Taking non-polynomial functions, and approximating them using polynomials.

• Say we want to approximate some function $$f$$ around zero.
• We approximate with $$g(x) = c_0 + c_1x + c_2x^2$$.
• We add the following constraints:
• $$f(0) = g(0)$$
• $$\frac{df}{dx}(0) = \frac{dg}{dx}(0)$$
• $$\frac{d^2f}{dx^2}(0) = \frac{d^2g}{dx^2}(0)$$
• When we differentiate $$g$$, we get:
• $$g(0) = c_0 + c_1x + c_2x^2 = c_0$$
• $$\frac{dg}{dx}(0) = c_1 + 2c_2x = c_1$$
• $$\frac{d^2g}{dx^2}(0) = 2c_2$$
• So, the constraints become the evaluations of differentials of $$f$$ at zero!
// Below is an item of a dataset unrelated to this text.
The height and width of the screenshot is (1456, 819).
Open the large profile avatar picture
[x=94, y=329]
$g(x) = f(0) + \frac{1}{1!}\frac{df}{dx}(0)x + \frac{1}{2!}\frac{d^2f}{dx^2}(0)x^2$

### Moving away from zero

Taylor series maths only works if the result of the differentials only includes a single $$c_n$$ term. So we have to introduce an extra term $$s$$:

$g(x) = f(s) + \frac{1}{1!}\frac{df}{dx}(s)(x - s) + \frac{1}{2!}\frac{d^2f}{dx^2}(s)(x-s)^2$

## Derivative of multiplications

$y = f(x) g(x) \\ \frac{dy}{dx} = f(x) \frac{dg(x)}{dx} + \frac{df(x)}{dx} g(x)$

## Chain rule

$y = f(g(x)) \\ \frac{dy}{dx} = \frac{dy}{dg(x)} \frac{dg(x)}{dx}$

## Infimum

$\inf_{x \in (0, 1)} x = 0$

It’s the largest value that is smaller than all elements in a set.

## Newton’s method

### For root finding

Method for finding where a function $$f(x)$$ is equal to zero.
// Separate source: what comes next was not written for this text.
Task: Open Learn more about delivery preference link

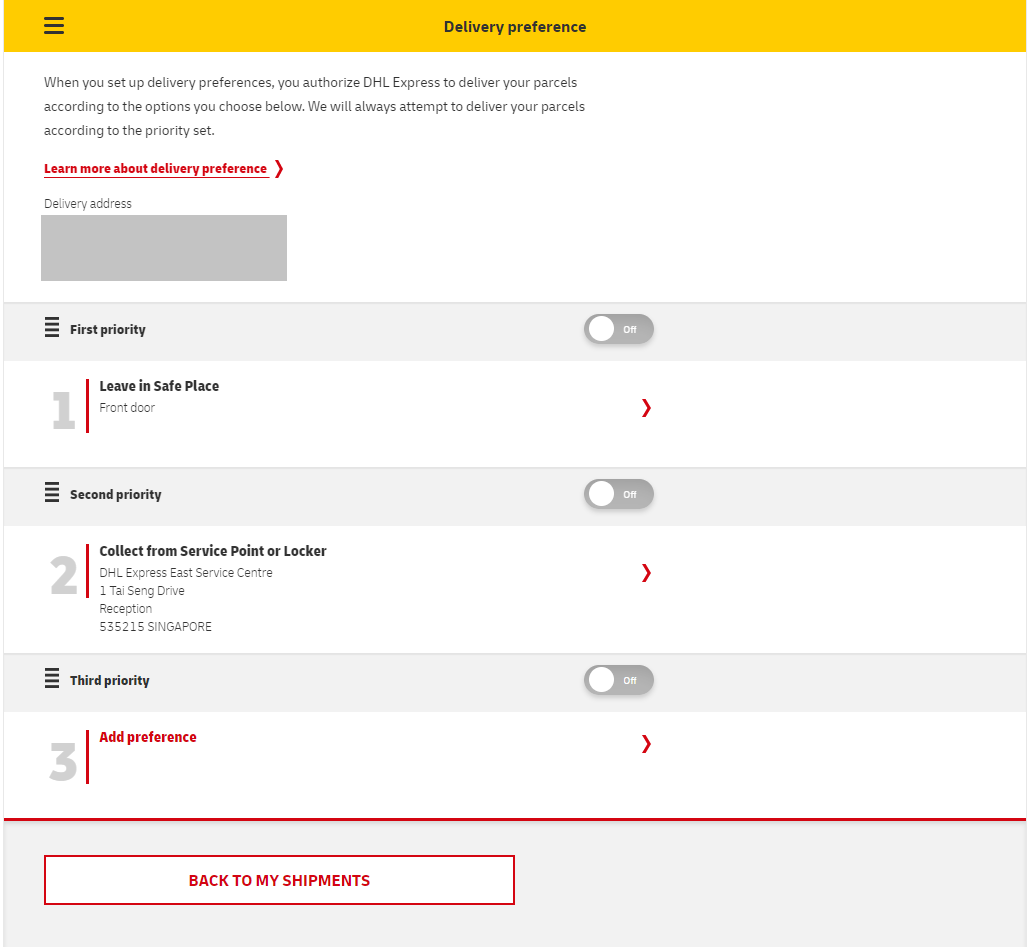Action: click(x=155, y=169)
$x_{n+1} = x_n - \frac{f(x_n)}{f'(x_n)}$

Derived from the first-order Taylor series expansion of $$f$$:

$f(x) = f(a) + f'(a)(x-a) \\ f(x_{n+1}) = f(x_n) + f'(x_n)(x_{n+1}-x_n) \\ f(x_{n+1}) = 0 \\ f(x_n) + f'(x_n)(x_{n+1}-x_n) = 0 \\ f(x_n) + x_{n+1}f'(x_n) - x_n f'(x_n) = 0 \\ x_{n+1}f'(x_n) = x_n f'(x_n) - f(x_n) \\ x_{n+1}= x_n -\frac{f(x_n)}{f'(x_n)} \\$

### For optimization

Like for root finding, except we want to find where $$f'(x) = 0$$, not where $$f(x) = 0$$. To do this we need to bring in the second derivative (Hessian) in the Taylor expansion.
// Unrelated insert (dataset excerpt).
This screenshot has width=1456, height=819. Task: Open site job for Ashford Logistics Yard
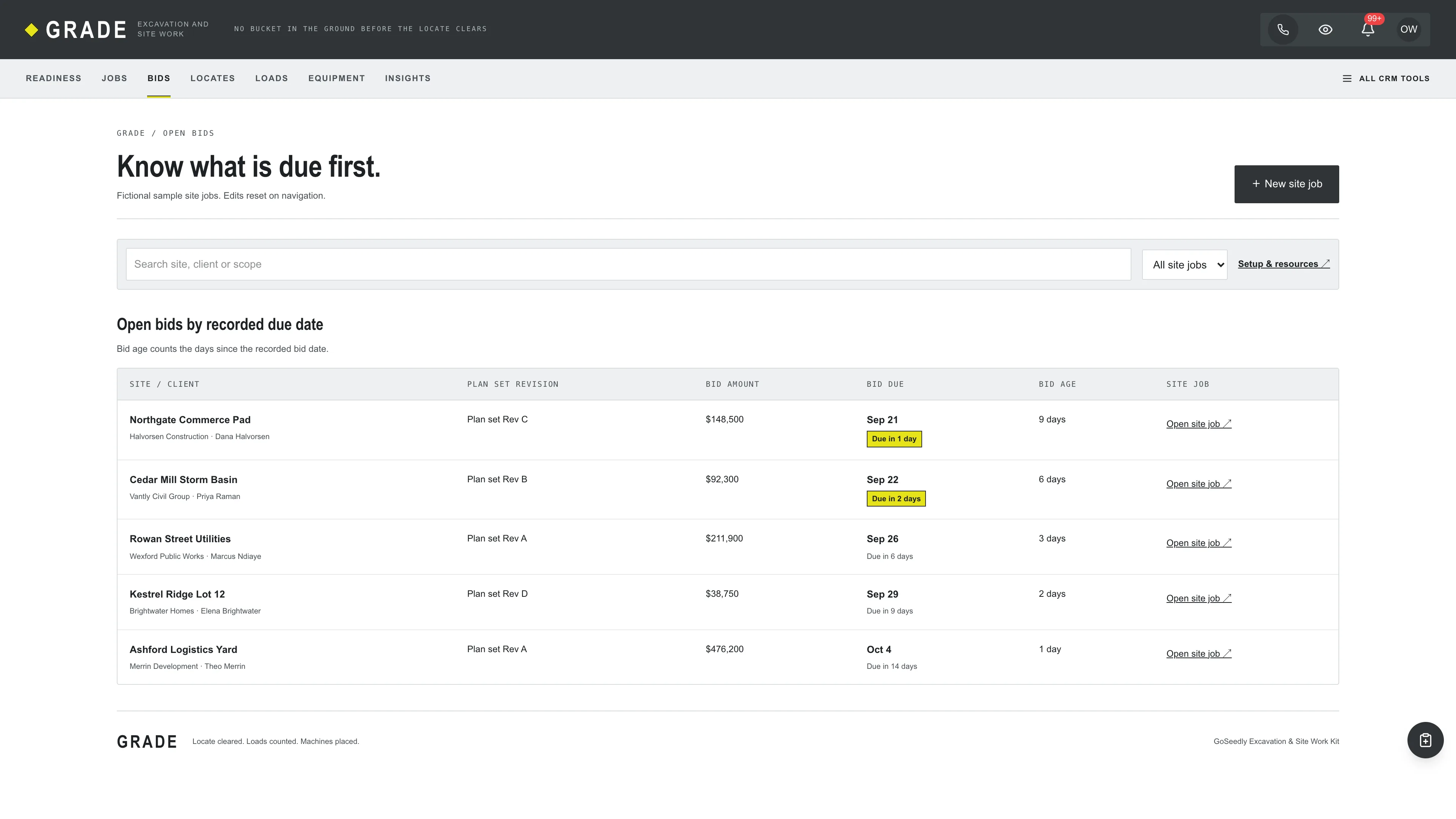click(x=1199, y=653)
### Limited-memory Broyden-Fletcher-Goldfarb-Shanno (L-BFGS)

An approximation of Newton’s method for optimization. Instead of computing the Hessian directly, we approximate it using a FIFO history of point-estimates and first derivatives.

## Affine

Linear plus translation: $$f(x) = Ax + b$$

## Bernoulli distribution

Simple true/false distribution with probability $$p$$.

A special case of the binomial distribution with $$n = 1$$.

## Big-O and variants

### Variants

• $$f(n) = O(g(n))$$ means $$f$$ scales no faster than $$g$$.
• $$f(n) = \Theta(g(n))$$ means $$f$$ scales in order with $$g$$.
• $$f(n) = \Omega(g(n))$$ means $$f$$ scales at least as fast as $$g$$.

### Formally

$$f(n) = \Theta(g(n))$$ states that there exists constants $$c, C > 0$$ such that $$c \cdot g(n) \le f(n) \le C \cdot g(n)$$ for all sufficiently large $$n$$.

## Spectral norm

$\Vert A \Vert_* := \max_{v \in \mathbb{R} \setminus \{0\}} \frac{\Vert Av \Vert_2}{\Vert v \Vert_2}$

i.e. the maximum amount that a matrix $$A$$ will scale up a vector $$v$$.